It’s good that the DRC caught it, but how does it happen in the first place? In no way should two seperate power planes be drawing over each other - that’s a pretty serious bug!

Kicad has no idea what you are thinking, hence priorities. Just up the priority of the VCC and hit the b key to refill.

I get that it doesn’t know what I am thinking. And pour priority is a good tool for making sure that planes pour in the correct sequence.

But indicating two separate net names (and power net names), regardless of pour priority should not touch or overlap. This shouldn’t be controversial, so I’ll log this as a bug.

I’ve never seen that occur - have you checked for other items that may be bridging things accidentally ?
If you display in outline mode, what does it show ?

What version are you running, there have been bug fixes in pours.
Planes of different priorities can overlap as it is clear what the outcome should be.
Planes of the same priority should not overlap and an attempt to do so is flagged by DRC

I was on a 5.1.0 build (on this windows machine vs my ubuntu box) but have now updated to 5.1.4, and it generated the planes correctly.
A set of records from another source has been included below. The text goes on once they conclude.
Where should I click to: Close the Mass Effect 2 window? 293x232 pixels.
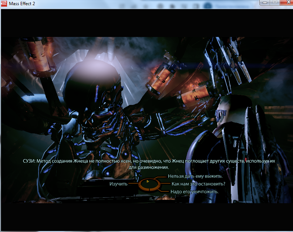pyautogui.click(x=285, y=3)
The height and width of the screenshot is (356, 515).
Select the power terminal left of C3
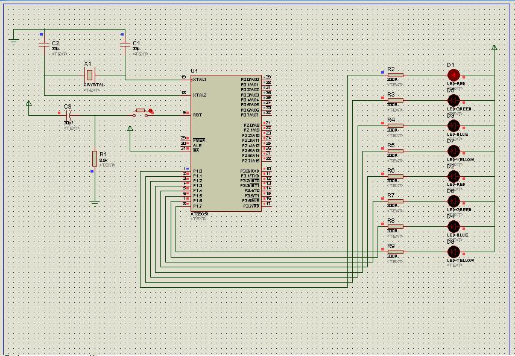[28, 104]
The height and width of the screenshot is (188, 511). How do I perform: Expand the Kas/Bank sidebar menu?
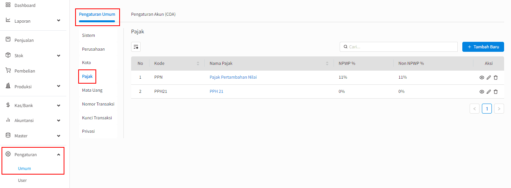coord(59,105)
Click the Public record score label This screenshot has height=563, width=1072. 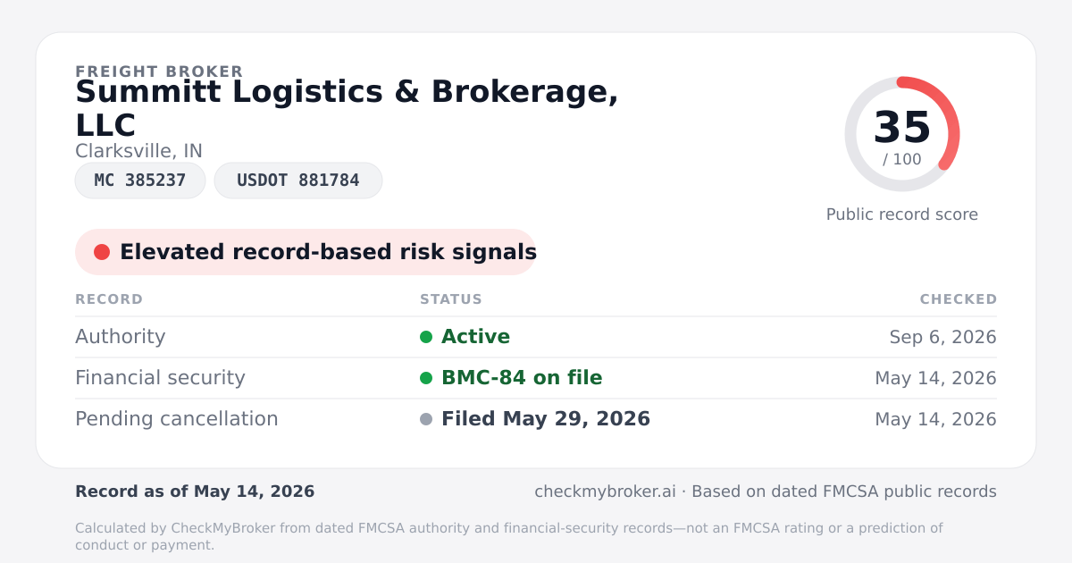(902, 214)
Glad to see that fixed! Thanks everyone!

KiCad allows overlapping zones to make it easier to have two (or more) zones on the same layer while kicad handles which one gets to fill which area. To do that kicad needs to know which zone should get exclusive right in which area. This is done with priorities (you can have a zone over the full area with low priority and then place smaller zones inside it with high priority. Kicad will then allow you to have these high priority zones with the proper clearances.)

Without you giving priorities kicad has two options:

  • fill anyways (current option, gets DRC to complain as it should)
  • do not fill (similar result as DRC will complain about unconnected, probably harder to see by users and us as there are other reasons why a zone might not fill.)

I think it is in accordance with KiCad zone conception. Try to put GND zone at top (where you have elements) then fill zone and then move any component to the place filled by GND. You can do it. You can add different net traces going through zone like it was not there. Zone (even filled) don’t disturb you doing your work. The consequences of it is that two different net zones can be one on another (like other elements).
If filled zone would not allow for any move of components it would much more disturb your work then a need to refill zones. To protect you against forgetting doing it there are some moments when it is done automatically. I don’t know KiCad very well yet, but I noticed that even in Plot dialog box you have “Check zone fills before plotting” check box (I think checked by default).
Thanks to possibility to work on filled zone I can hide GND net connections while positioning elements. Even if I plan to have GND at bottom I place GND zone at top just to not see GND connection lines (it helps me positioning as I need not to do GND connections as I have everywhere GND one via from me).